At the close of the deposition of John Lane, the clerk, the notary who took it made this memorandum: “The depositions for the contestant are hereby closed.” This follows the signature of the witness, and precedes the formal certificate of the notary. (p.31.)
The notice to Mr. Page is, that on the 16th of November, 1875, at the clerk’s office of Prince George county, contestant will take the depositions of Wm. D. Temple, John H. Walker, J. M. Birchett, Wm. Taylor, Jr., and John Lane and others; and if from any cause, not commenced or concluded on the 16th, will be adjourned and continued from day to day until completed. He failed to take the depositions of any of the judges and clerks of Bland election district, but, if the endorsement of the notary has any significance, it means what it says, that “the depositions for the contestant are hereby closed.”
On the same day (the 18th) the contestee also finished taking depositions on his part, and the notary notes at the end of the depositions, in like manner, “the depositions for the contestee are hereby closed. (p.41.)
Both parties then, within the twenty days allowed by law, finished and closed the taking of their depositions respectively, and it must be inferred, in the absence of proof to the contrary, that they so announced, else, why did the notary thus close them?
Up to this time no witness proves, or is offered to prove, for whom the 418 votes were given, nor who received the majority of those votes.
Yet, on the 20th of November, 1875, two days after the depositions were thus closed by both parties, a notice was served by Gilliam on Page to take depositions of E. D. Bland and others, in the city of Richmond, on the 22d day of November, 1875.
E. D. Bland was one of the clerks at Bland, was a resident of Prince George, and went to Richmond to give his deposition. It was there taken on the 22d of November. (pp. 14 to 19.)
Is the deposition not taken in the county of Prince George, where parties and witness resided; and where it could have been taken under the notice?
Why did he go from Prince George to Richmond to testify?

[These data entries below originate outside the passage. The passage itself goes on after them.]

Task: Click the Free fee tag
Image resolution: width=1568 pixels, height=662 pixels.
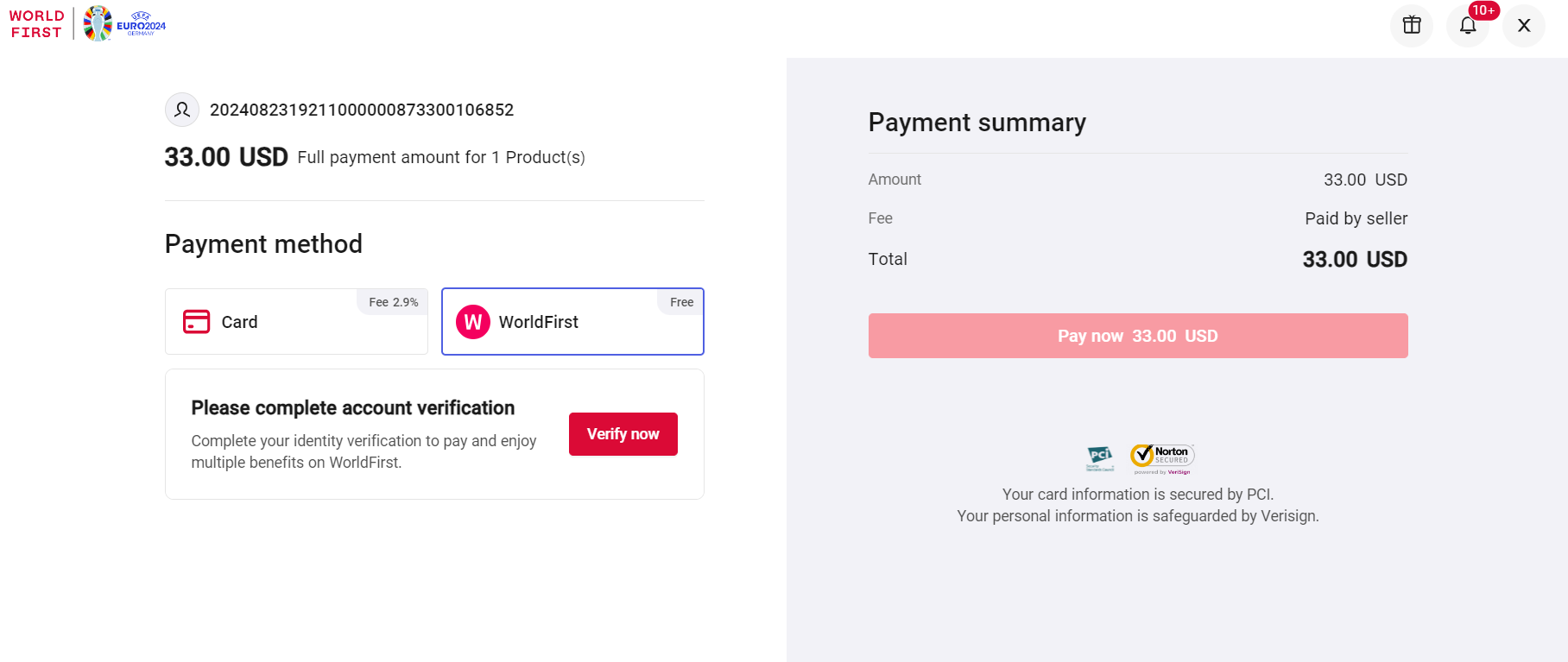Action: point(681,302)
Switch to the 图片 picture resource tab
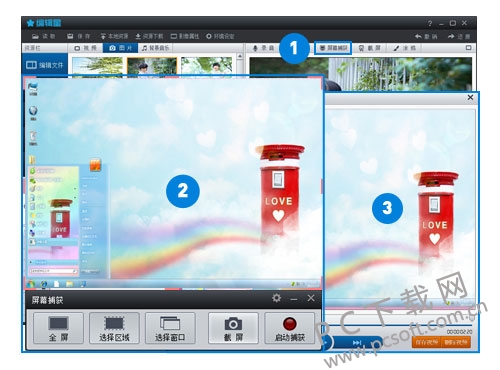 121,48
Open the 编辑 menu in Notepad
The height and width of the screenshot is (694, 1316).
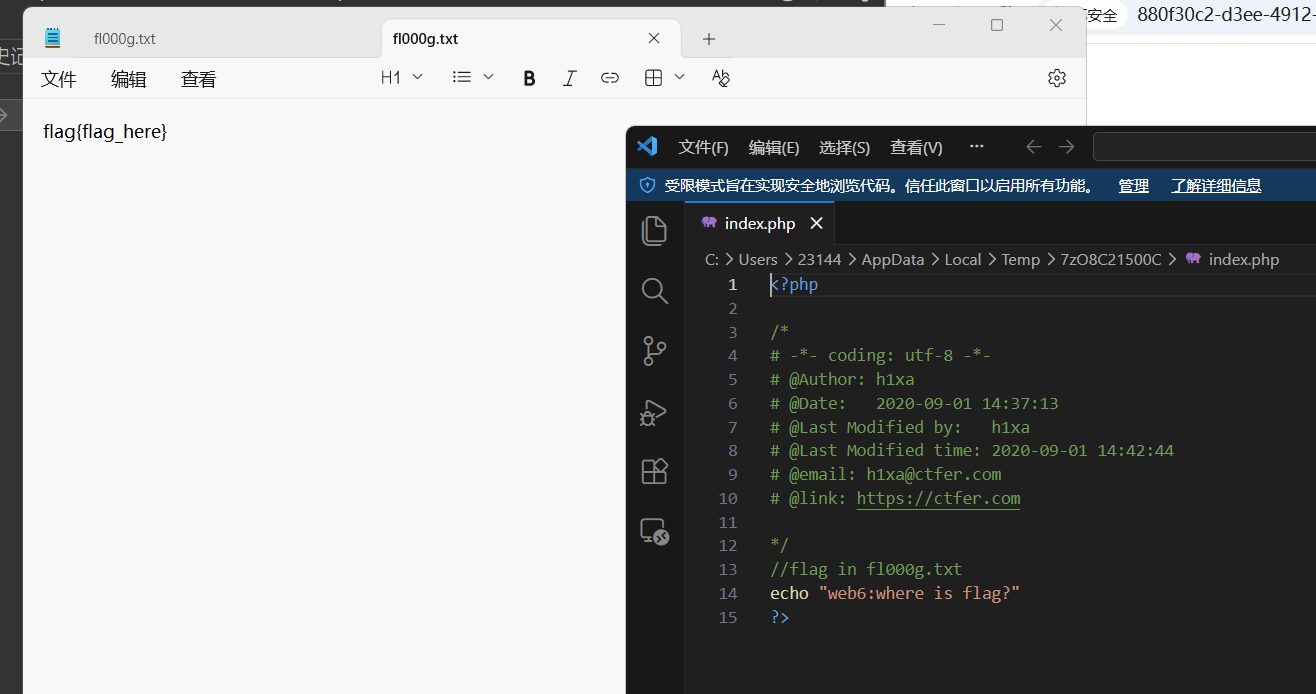tap(128, 80)
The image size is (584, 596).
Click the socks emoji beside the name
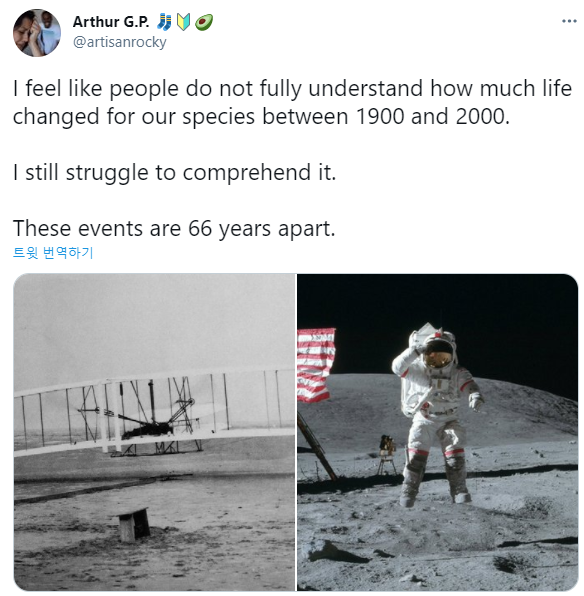click(164, 22)
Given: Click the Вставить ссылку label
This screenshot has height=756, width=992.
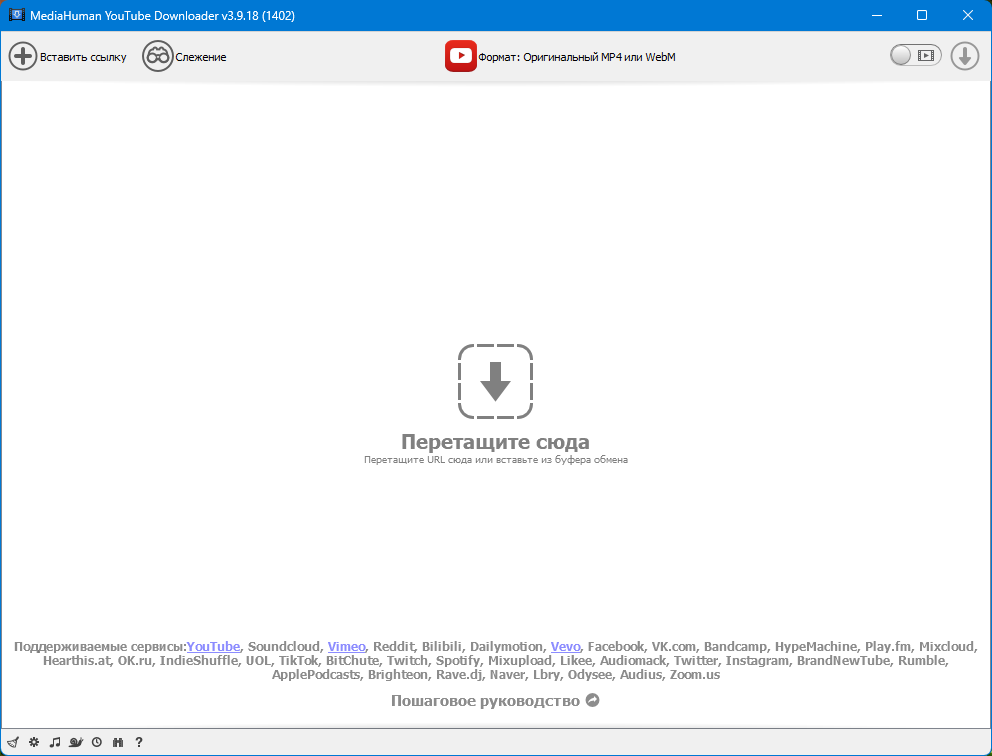Looking at the screenshot, I should click(x=83, y=57).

Why was the last day upon which depositions could be taken, fixed at a place when and where it was impossible to take testimony to impeach or contradict him?
— Page 275 —
The record furnishes no reason for, or explanation of this extraordinary course of proceeding.
The closing of the testimony, the failure to take the deposition so that the contestee might attend and take countervailing evidence, the impossibility of disproving or rebutting the evidence, and the insufficiency of the notice, well warrant the conclusion that the deposition is inadmissible. It is, therefore, excluded.
If admitted, what weight is it entitled to?
The witness is not impeached as to character; nor could it be when so taken, away from where he lived and was known, and at a time when no more evidence could be taken by law. What does he prove? In substance that he kept a tally—that his count did not tally with the judges’ and other clerks’ count—that William Taylor, Jr., also kept a count and tally, but he does not know how it corresponded with his—that William D. Temple also kept a tally, which differed from his as to the number of ballots, but he don’t know exactly how much, he thought it was three or four, and knows it was not as much as twenty—and that by his tally Gilliam had 320 and Page 106 ballots.
If this be true, why did he sign the certificate? Why did contestant’s half-brother Walker, appointed judge at his request; and why did William Taylor, Jr., and E. D. Temple, who also kept a tally, according to this statement, sign such a certificate? He is confronted by his own certificate, and that of all the judges, as well as the other clerk, that it was impossible for them to make any correct return. His deposition, moreover, fully contradicts the figures and the facts so deposed to by him as to the number of votes for each, showing that Gilliam got much the largest number of votes, to wit, a majority of 176, when contestant only claims 144 of a majority in the county. He repeats in his deposition, facts stated in the certificate as to counts, re-counts and mis-counts of the ballots, and ten says upon his oath, “thus making it impossible for us to tell who it was that got the highest number of votes.” If it was impossible for them to tell on the day of the election who it was that got the highest number of votes, how was it possible for him to tell twenty days afterwards who it was that got the highest number of votes, and especially to state, with the semblance of mathematical precision, the numbers within a few votes, got by each, and the precise numbers got by each, according to his tally. His evidence is invalidated by his certificate, by his own contradictory statements, and by the certificates of all the judges, and of the other clerk.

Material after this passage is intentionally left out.